• Your instructions: Counting the line with "Installazione Macchina Barre" as the last one, copy out the lines of the data exactly from the first onward.
***** Exercise data *****
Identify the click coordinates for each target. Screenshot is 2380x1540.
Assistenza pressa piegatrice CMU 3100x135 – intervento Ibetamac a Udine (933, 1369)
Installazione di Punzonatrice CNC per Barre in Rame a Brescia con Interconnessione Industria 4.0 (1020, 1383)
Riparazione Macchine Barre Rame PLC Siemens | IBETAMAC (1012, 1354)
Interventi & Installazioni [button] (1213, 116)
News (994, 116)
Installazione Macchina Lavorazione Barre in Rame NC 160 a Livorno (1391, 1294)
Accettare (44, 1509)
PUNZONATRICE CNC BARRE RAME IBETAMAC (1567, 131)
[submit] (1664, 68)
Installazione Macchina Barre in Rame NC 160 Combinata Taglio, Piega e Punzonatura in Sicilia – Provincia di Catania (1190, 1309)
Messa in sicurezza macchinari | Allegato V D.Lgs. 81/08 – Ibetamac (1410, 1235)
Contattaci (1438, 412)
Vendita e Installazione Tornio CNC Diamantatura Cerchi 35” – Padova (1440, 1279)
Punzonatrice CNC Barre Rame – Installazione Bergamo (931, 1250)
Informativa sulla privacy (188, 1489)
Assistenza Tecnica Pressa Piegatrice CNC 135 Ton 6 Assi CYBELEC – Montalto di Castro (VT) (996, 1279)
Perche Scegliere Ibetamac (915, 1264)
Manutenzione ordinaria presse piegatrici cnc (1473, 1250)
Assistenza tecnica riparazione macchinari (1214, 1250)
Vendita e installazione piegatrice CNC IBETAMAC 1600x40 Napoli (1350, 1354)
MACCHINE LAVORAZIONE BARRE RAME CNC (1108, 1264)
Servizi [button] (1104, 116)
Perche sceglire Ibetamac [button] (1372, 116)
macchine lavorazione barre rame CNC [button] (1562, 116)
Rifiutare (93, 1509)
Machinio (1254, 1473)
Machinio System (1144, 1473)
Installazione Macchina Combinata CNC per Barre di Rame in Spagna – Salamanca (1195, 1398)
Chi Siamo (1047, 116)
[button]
*****
• Response below:
Identify the click coordinates for each target. Screenshot is 2380x1540.
Assistenza pressa piegatrice CMU 3100x135 – intervento Ibetamac a Udine (933, 1369)
Installazione di Punzonatrice CNC per Barre in Rame a Brescia con Interconnessione Industria 4.0 (1020, 1383)
Riparazione Macchine Barre Rame PLC Siemens | IBETAMAC (1012, 1354)
Interventi & Installazioni [button] (1213, 116)
News (994, 116)
Installazione Macchina Lavorazione Barre in Rame NC 160 a Livorno (1391, 1294)
Accettare (44, 1509)
PUNZONATRICE CNC BARRE RAME IBETAMAC (1567, 131)
[submit] (1664, 68)
Installazione Macchina Barre in Rame NC 160 Combinata Taglio, Piega e Punzonatura in Sicilia – Provincia di Catania (1190, 1309)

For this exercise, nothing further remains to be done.